Surprised by the results of a 2001 Joint Center for Political and Economic Studies poll, which showed 35 percent of African Americans aged 18 to 35 identified themselves as politically independent and 62 percent self-identified as Democrats, Goff worked with the Suffolk University Political Research Center to conduct another study in 2007. Curious as to whether the strong showing of independents in the original survey was a fluke or a reflection of real change within the black young adult community, the new poll queried 400 randomly selected African Americans, aged 18 to 45 (expanding the upper limit to include those who would have been eligible for participation in the first study). Among those asked, 35 percent of respondents 18 to 24-years-old self-identified as independent voters, and 41 percent of respondents self-identified as registered Democrats, but would not call themselves “committed Democrats.”
Intrigued by these results, Goff took her research directly to young African American adults for their thoughts on the relationship between skin color and voting preferences, and how and why it may have changed since their parents and grandparents’ generation.
Chapter by chapter, Goff examines the role of churches in African Americans’ historically strong ties to the Democratic party; the concept of black leadership in America and what that means, both within and outside the African American community; and Democratic and Republican political missteps in national, state, and local elections past. Goff complements her research study with a cultural analysis of Chris Rock’s stand-up comedy and Bill Cosby’s The Cosby Show, conversations with post-civil rights generation African American voters, and additional interviews with General Colin Powell, hip-hop mogul Russell Simmons, Bakari Kitwana (author of The Hip Hop Generation), Republican and Democratic Party officials, and more. The result is engaging, entertaining, and eye-opening.
Throughout the book, Goff returns time and again to the argument that the social and economic influences that supported young black Americans’ parents’ and grandparents’ allegiance to the Democratic Party have evolved. This generation of African Americans, born within the last 40 years, does not have the same first-hand experience with the civil rights era that their parents and grandparents had. There has been, in general, a generational shift that reflects increased tolerance of social issues, such as gay marriage. Also, the growing number of African American families in the middle and upper classes of American society has influenced their voting interests to weigh economic factors like tax policies more than ever before.

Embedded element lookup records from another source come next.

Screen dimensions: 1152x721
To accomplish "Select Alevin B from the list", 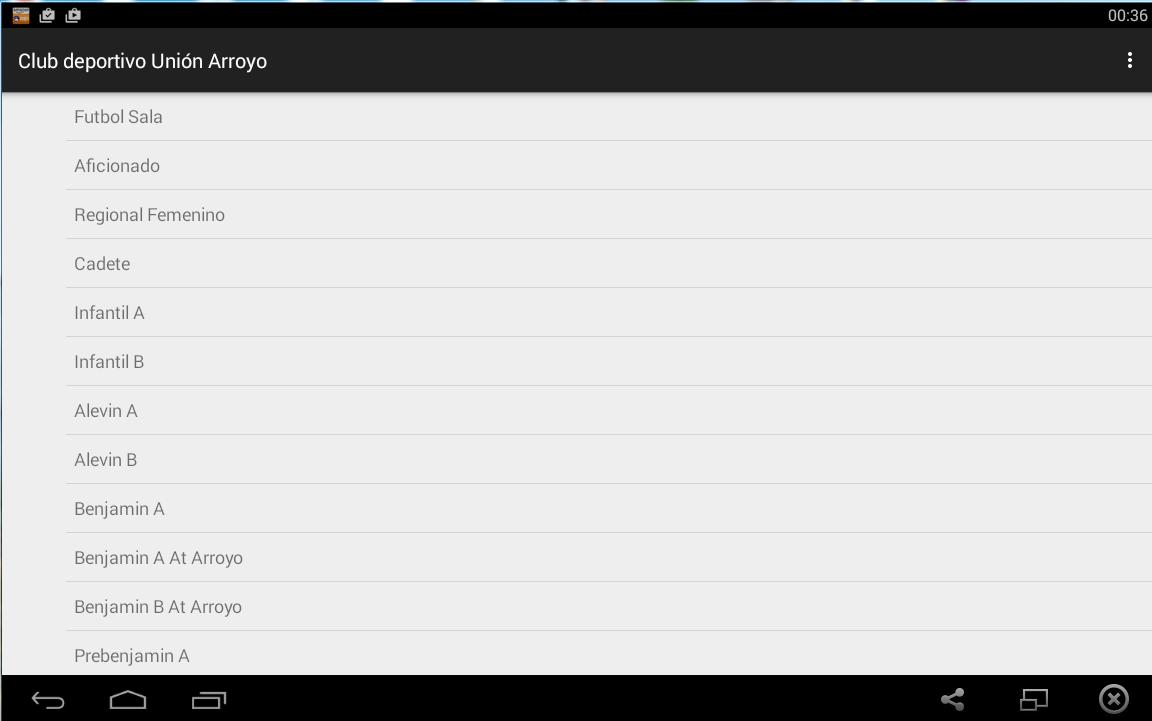I will click(105, 460).
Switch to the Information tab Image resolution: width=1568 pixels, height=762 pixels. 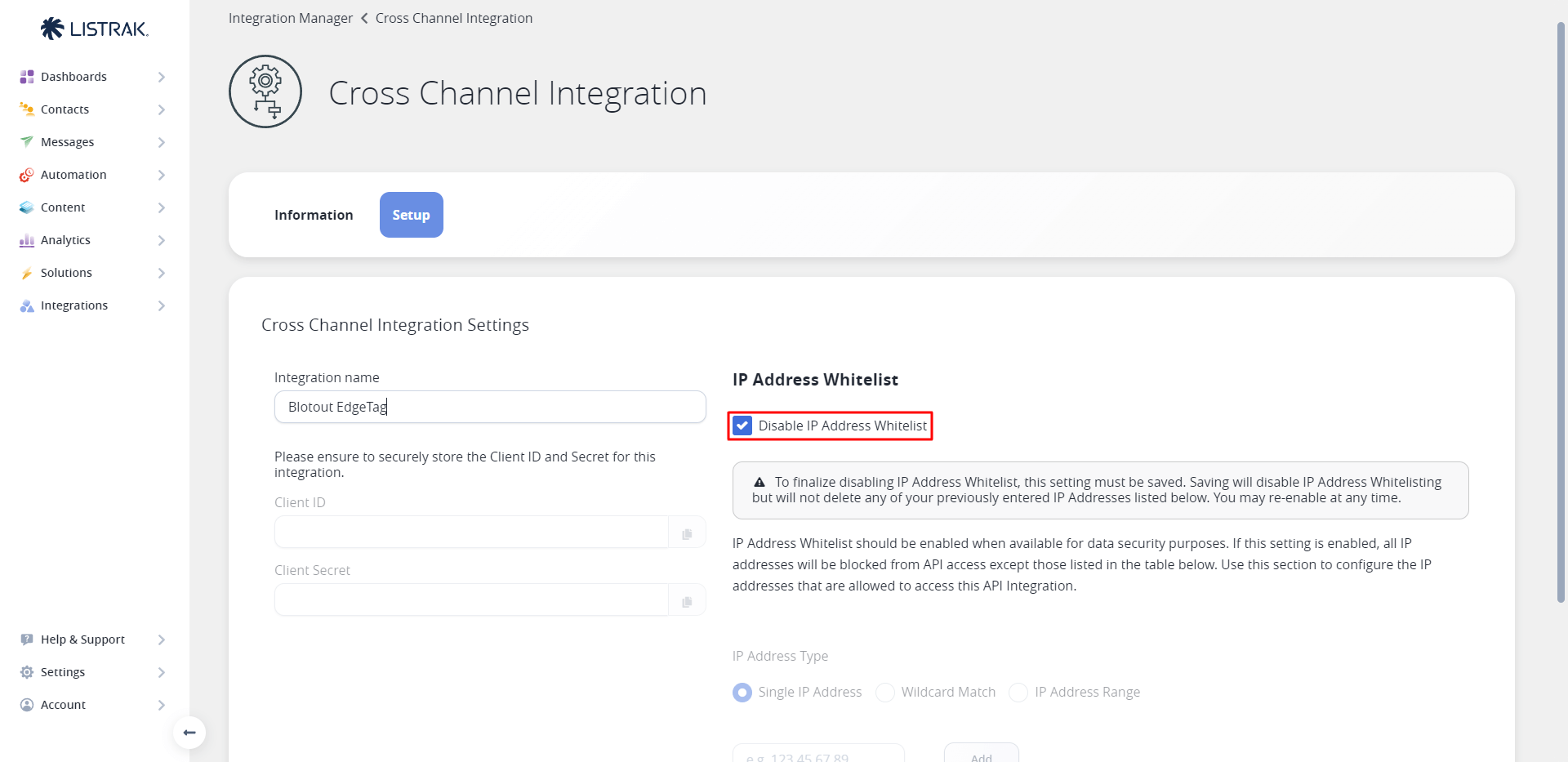pos(314,215)
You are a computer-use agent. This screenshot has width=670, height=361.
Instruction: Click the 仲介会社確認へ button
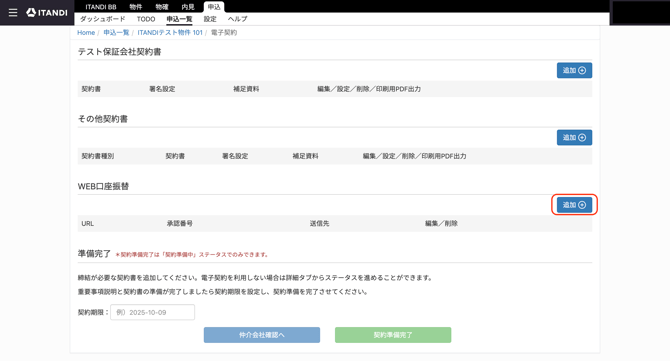tap(262, 335)
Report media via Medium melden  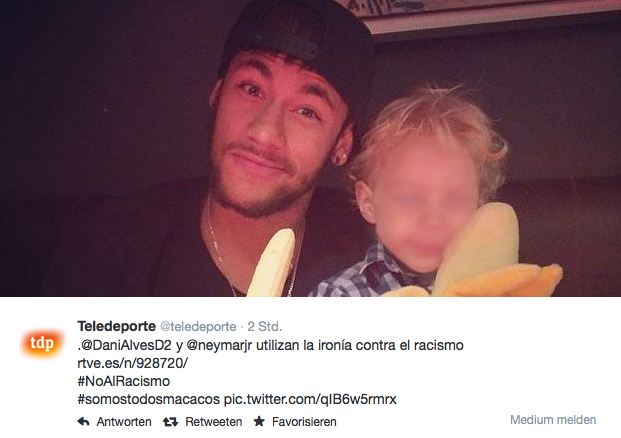click(553, 420)
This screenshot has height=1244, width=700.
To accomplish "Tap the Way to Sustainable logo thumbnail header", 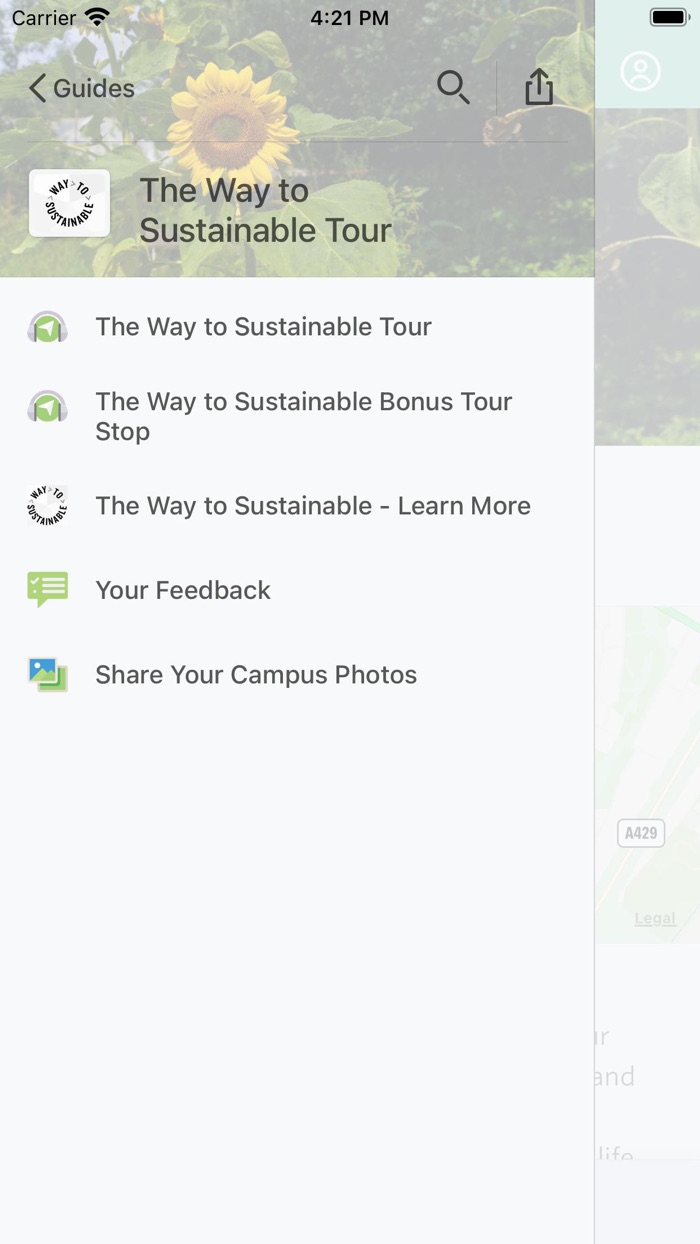I will (x=68, y=202).
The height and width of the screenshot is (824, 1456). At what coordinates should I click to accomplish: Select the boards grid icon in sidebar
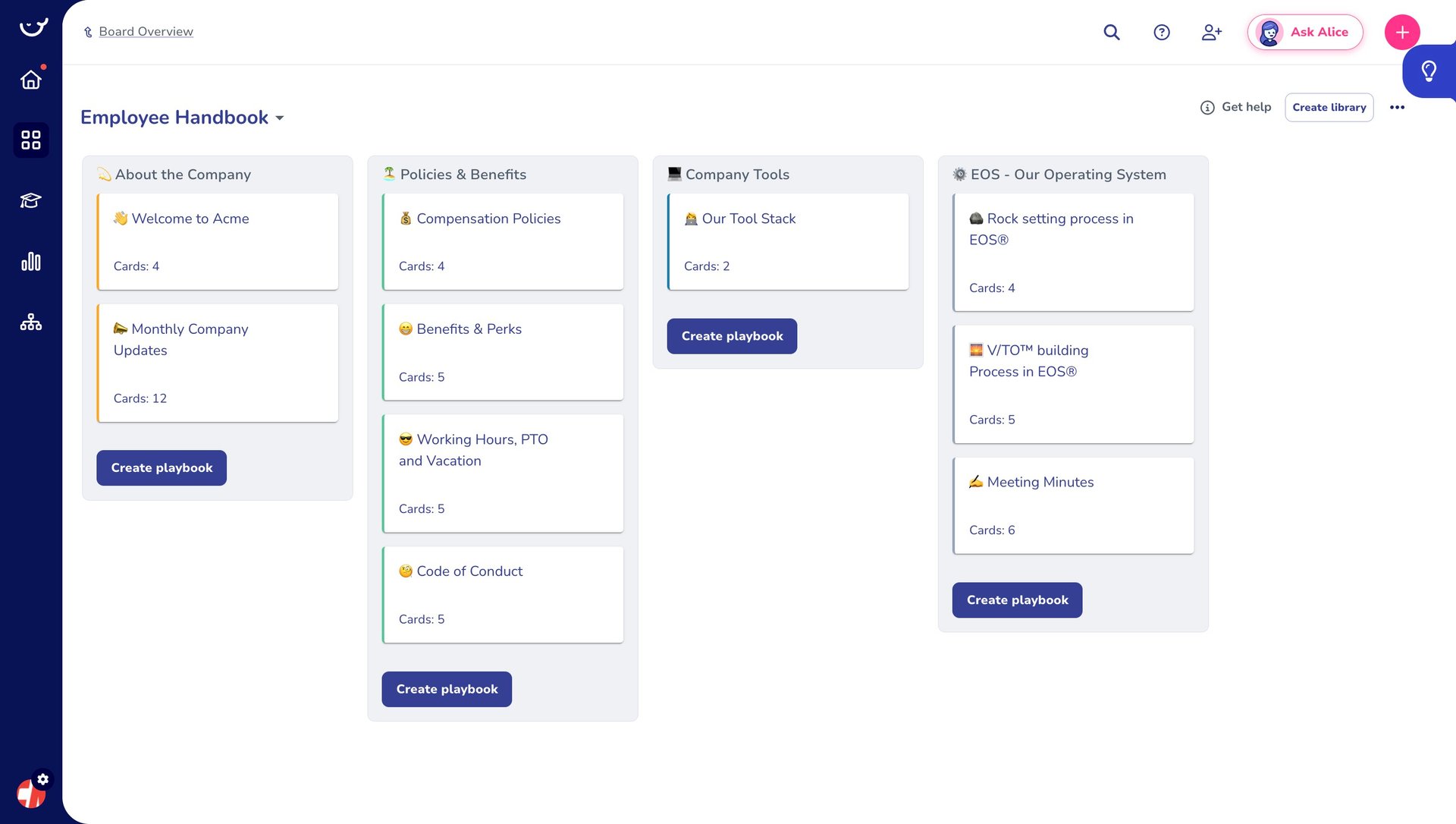[x=30, y=140]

The end result is the fragmenting of a once-cohesive voting bloc. Independent-minded young African American adults are more likely to carefully question what a candidate and his or her policies can do for them instead of voting along party lines. Goff’s book demonstrates clearly that young African American voters firmly believe that candidates and parties must actively court their vote, and not just in the weeks before an election.
As with most politically oriented books, especially those published during an election cycle, the time is of the essence, and that’s true with Party Crashing. A few of the details Goff explores in her book have been resolved. For example, the contest between Illinois Sen. Barack Obama and New York Sen. Hillary Rodham Clinton has been resolved, with Sen. Obama the presumptive Democratic nominee. However, the big picture — the fact that the votes of young black Americans, either as a group or individually, cannot be taken for granted by any candidate of either party — is a valid one, worthy of discussion for the 2008 election and beyond.